I think it's only for young children at the moment 3/4/5 age group. But I'm not sure.

Your not going to have an issue both you your DH and your doctor agree with not dong it the school are not going to over ride that nor would they attempt to.

The schools around here don't do the jabs you have to take the child to the docs if you want it done.

pointyfangs Sun 13-Oct-13 15:23:32

saintly I think the way consent is done for the HPV jab varies enormously between areas. We were given a sealed envelope addressed to both us and DD, with a consent form in which her consent and ours had equal placing in terms of size, font etc., and a lot of information about the vaccination. This pack was supplied 5 months ahead of time and although they asked for it to be returned within 7 days, this was not enforced - we called the nurse in charge of the scheme in our area and asked if we could bring it in on the day as we wanted time to consider, discuss and research. Ultimately I felt the decision was DD's to make.

Then again I work in health research so I feel that valid informed consent is hugely important - which is why this case is such an ethical minefield.

Yes it's littlies at the mo - but I think the plan is to roll it out fairly quickly.

I'm not sure it matters what we think - if girls of 12 are consenting to HPV then I think it will be left to him. I do worry about his ability to say no at school - he's a 'good' boy & not used to having to opt out iykwim - so even if we've talked about it at home I think he will struggle if the assumption is that it's being done (I would have fewer concerns about ds3 tbh - he'll happily say no). I'll have to contact the school begorehand to ensure they know that he is choosing to say no. It's hard to say no to an institutional machine! Especially when you're still a child.

Oh that's interesting pointy

Chunderella Sun 13-Oct-13 16:05:27

Saintly sometimes people detained under the mental health act can have treatment imposed on them that isn't a matter of life and death also. Not the same situation as this, though. Ideally this wouldn't go to court, but if neither parent budges and both feel strongly enough, it was probably inevitable regardless of what the girls thought. The mother could certainly have sought an order to prevent vaccination, which she'd probably have been wise to do if he'd persuaded the girls.

In terms of costs, I would guess this is legally aided, the girls anyway.
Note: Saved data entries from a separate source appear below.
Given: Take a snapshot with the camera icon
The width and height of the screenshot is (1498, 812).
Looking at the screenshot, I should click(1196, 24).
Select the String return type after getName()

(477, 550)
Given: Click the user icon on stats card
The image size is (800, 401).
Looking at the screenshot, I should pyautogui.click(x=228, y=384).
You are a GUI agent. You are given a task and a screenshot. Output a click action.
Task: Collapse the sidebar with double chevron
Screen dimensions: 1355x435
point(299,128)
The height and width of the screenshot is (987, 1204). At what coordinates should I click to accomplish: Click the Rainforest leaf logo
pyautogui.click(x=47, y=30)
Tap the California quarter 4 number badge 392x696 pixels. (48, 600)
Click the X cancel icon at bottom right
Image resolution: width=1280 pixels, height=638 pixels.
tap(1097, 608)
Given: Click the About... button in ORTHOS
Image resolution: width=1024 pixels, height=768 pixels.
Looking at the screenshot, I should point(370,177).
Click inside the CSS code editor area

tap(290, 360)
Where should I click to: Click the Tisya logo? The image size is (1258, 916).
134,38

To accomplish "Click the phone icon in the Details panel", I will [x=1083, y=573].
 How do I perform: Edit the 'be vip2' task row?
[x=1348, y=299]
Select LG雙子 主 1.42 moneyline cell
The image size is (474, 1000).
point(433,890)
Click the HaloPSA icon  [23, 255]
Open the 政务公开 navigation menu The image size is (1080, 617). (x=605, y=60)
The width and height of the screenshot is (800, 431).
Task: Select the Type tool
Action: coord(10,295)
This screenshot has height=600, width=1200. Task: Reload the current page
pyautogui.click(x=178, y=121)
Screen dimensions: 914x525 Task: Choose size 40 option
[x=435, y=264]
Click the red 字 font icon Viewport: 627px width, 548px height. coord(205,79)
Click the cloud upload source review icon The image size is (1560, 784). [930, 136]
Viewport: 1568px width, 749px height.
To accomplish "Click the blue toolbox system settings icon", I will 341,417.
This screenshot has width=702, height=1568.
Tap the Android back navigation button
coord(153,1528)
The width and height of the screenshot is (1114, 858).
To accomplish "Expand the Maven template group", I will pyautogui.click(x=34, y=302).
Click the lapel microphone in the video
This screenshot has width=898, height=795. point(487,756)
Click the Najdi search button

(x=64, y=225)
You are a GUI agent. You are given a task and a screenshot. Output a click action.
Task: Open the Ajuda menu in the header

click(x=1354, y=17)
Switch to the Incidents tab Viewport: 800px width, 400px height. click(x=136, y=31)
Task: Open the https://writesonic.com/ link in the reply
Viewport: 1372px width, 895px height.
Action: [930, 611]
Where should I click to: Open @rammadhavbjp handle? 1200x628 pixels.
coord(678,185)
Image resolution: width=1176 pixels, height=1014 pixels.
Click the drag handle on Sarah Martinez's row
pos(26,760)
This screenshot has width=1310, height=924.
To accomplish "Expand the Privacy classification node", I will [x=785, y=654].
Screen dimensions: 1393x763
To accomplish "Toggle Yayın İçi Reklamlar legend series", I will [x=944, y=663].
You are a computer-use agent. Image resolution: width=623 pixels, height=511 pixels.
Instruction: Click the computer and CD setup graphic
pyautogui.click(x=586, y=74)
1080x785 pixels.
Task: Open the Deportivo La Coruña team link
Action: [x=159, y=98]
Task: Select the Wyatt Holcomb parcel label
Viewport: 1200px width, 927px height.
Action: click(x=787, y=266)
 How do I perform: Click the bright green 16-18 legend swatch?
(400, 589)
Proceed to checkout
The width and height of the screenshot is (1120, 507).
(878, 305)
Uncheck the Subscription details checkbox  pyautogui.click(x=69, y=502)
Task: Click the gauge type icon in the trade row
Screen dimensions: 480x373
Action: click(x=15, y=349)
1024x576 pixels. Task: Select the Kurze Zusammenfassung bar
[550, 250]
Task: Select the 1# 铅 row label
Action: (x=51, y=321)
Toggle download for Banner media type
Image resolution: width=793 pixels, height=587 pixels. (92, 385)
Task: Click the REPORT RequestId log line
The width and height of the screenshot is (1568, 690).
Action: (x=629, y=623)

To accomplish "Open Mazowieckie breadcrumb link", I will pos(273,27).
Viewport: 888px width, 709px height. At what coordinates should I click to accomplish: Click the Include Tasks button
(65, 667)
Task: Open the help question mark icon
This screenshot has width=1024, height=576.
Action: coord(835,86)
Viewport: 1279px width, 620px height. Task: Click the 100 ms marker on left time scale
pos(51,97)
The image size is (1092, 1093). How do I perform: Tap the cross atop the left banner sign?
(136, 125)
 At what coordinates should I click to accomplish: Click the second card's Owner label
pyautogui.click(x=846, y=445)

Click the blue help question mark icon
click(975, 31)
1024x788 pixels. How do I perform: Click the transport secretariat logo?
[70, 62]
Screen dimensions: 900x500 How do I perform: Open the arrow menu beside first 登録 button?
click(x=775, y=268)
It appears to have been initially an application for an order in the family court, and the application was probably made prior to the legal aid changes in April. I could be wrong though, not done family law for 3 years. Even if not, there are cases of the anti-vax community having stepped in to pay people's legal fees, fines etc, so that could have been an option here. I don't want to second guess the mother and she may have her own reasons for not appealing, but funding likely wasn't one of them. I'd just never want to rely on an order from the high court not being enforced when there's another option. It's a risk.

An interesting point sash. For all we know, the parents had agreed to fully vaccinate if there were an epidemic, or when the girls reached a certain age, or some other circumstance and mother went back on that.

pointyfangs Mon 14-Oct-13 08:47:28

Chunderella all the training we receive on valid informed consent says that being sectioned does not automatically make someone incapable of valid informed consent, and imposing treatment means going through an additional layer of assessment procedures before this can take place.

Chunderella Mon 14-Oct-13 09:02:54

Yes I know pointyfangs (share an office with a mental health solicitor so I pick up some of the basics from listening to her). It's correct though isn't it that someone in that position can still have treatment imposed on them if they've come through those additional assessment procedures and still been found to be unable to give informed consent?

pointyfangs Mon 14-Oct-13 10:19:57

Yes, that's correct. The hoops are considerable though - I was acting MH Act Manager for a while and had to deal with all the admin involved. I consider that a good thing, you need rigorous procedures if you're going to go against someone's will like that.

Chunderella Mon 14-Oct-13 11:05:21

Oh yes, definitely agree. Good to hear your insider view.